You may think that the name serveClientAssetsInDev is misleading since it will still serve the assets (transpiled on-the-fly by Vite) but in reality most server frameworks (e.g. Fastify) will always return a response so Vite's dev server will never get a chance. But it is possible with Express or plain node:http to defer to Vite. So serveClientAssetsInDev: false is really only useful for pure server-side applications.

Letting Vite do its thing before your server is also more consistent with production behavior: Static assets are usually handled before other routes.

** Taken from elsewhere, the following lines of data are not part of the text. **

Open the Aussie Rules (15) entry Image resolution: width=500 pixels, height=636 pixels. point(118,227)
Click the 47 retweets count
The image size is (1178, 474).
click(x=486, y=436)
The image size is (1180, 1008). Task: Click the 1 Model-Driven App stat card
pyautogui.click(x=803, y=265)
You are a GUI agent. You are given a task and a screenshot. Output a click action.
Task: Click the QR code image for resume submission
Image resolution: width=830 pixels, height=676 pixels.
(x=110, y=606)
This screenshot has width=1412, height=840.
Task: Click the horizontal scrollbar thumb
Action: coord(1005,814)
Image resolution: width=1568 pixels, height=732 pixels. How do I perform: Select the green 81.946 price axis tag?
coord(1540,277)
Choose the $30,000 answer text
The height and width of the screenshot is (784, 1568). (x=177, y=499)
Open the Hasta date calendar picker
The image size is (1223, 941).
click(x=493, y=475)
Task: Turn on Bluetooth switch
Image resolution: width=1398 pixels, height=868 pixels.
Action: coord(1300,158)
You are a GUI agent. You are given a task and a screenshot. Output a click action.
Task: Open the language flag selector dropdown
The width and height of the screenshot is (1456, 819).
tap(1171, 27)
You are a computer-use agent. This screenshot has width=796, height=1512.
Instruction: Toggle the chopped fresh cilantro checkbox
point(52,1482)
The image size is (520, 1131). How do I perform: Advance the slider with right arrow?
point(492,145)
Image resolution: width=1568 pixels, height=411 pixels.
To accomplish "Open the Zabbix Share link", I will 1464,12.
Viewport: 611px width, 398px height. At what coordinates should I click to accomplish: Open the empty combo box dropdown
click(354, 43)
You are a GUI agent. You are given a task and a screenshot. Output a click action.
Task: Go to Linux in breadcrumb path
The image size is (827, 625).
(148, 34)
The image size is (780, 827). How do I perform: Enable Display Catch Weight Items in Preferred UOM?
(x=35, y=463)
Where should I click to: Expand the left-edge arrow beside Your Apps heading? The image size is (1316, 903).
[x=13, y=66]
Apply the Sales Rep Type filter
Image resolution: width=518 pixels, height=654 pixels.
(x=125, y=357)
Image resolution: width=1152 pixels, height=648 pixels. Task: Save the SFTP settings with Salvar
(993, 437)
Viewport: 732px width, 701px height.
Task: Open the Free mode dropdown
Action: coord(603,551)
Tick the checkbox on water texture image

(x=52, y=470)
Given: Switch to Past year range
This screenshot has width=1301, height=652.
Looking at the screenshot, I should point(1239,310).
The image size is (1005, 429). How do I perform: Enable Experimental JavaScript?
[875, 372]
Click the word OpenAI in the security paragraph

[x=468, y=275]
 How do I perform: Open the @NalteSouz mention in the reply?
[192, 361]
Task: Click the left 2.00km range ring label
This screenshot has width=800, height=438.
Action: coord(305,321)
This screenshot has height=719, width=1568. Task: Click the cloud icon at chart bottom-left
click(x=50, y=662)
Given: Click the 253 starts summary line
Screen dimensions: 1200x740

In fact many people will put something like a CDN or Nginx in front of their Node server and serve static assets from there so those requests won't even make it to Node. Many deployment platforms like Vercel, Netlify, and Cloudflare behave similarly (but usually it is possible to work around that with some configuration).


As for the WebSocket problem, can you provide a simple reproduction so I can have a look at it?

cyco130 avatar Aug 11 '24 02:08 cyco130

Thanks for the lovely answer! I always thought the "chicken-and-egg problem" you mentioned was a big "gotcha" in Vite; the middleware mode seems great at first until you realize you now need to take care of running TypeScript yourself. Recently, I've been using vite-node for this. This works fine but I've been looking towards Vavite for a more unified approach.

As for the WebSockets problem, here's a repo including the repro: https://github.com/Vanilagy/vavite-express-websocket-issue

I originally intended to StackBlitz it, but using the console to inspect the network request was extremely finnicky and didn't really work, so I opted instead for a simple, barebones repo. Setup is really easy, it's just npm i followed by npm run dev. Navigate to /index.html, you'll see a link to a test route that is served by the user-provided server and not by Vite directly. You'll also see a button that opens a socket - open the console first, then click that button. I never see the socket fully opening its connection on my end, it simply remains in a pending state. Not sure if it's relevant, but I'm on MacOS 14.6 running the latest Chrome.

An interesting thing I noticed was that the / route broke as soon as I installed the Vavite plugin. As in, now I have to navigate to /index.html explicitly. What gives? Perhaps Vite implements these "directory paths" (with no file) as a fallback handler, which only kicks in if all other handlers have been exhausted, and since the user server is in the way, it never hits it?

What was also interesting was that the dev server completely stops working if I don't import httpDevServer. My expectation was that, when not importing httpDevServer, I would just get the default Vite behavior. Is this behavior caused by you doing specific server initialization logic once the vavite/http-dev-server import is resolved?

Vanilagy avatar Aug 11 '24 11:08 Vanilagy

I'll have a look at the repro, thank you.

About Vite rewriting / to /index.html, just add appType: "custom" to your Vite config. Vite operates in "SPA mode" by default.

cyco130 avatar Aug 12 '24 12:08 cyco130

That's good to know, thank you!

Vanilagy avatar Aug 12 '24 14:08 Vanilagy

Any updates?

Vanilagy avatar Aug 20 '24 09:08 Vanilagy

I added a WebSocket example. The code has a lot of comments to explain how everything works (and alternatives).

I'm not very familiar with the express-ws package so I used plain ws but I suppose express-ws could be made to work in a similar way.

cyco130 avatar Sep 07 '24 15:09 cyco130

Hey, thank you for the example. I'm writing here so you know your work is appreciated and acknowledged. I'm not working on my Vavite-based project anymore at the moment, which is I why I haven't replied. I just know how I (as a library author) am bothered by inactive GitHub issues, so I just wanted to set things straight. <3

This is probably not a big deal to you at all, it's just that this issue has been in the back of my mind for a long time as "incomplete".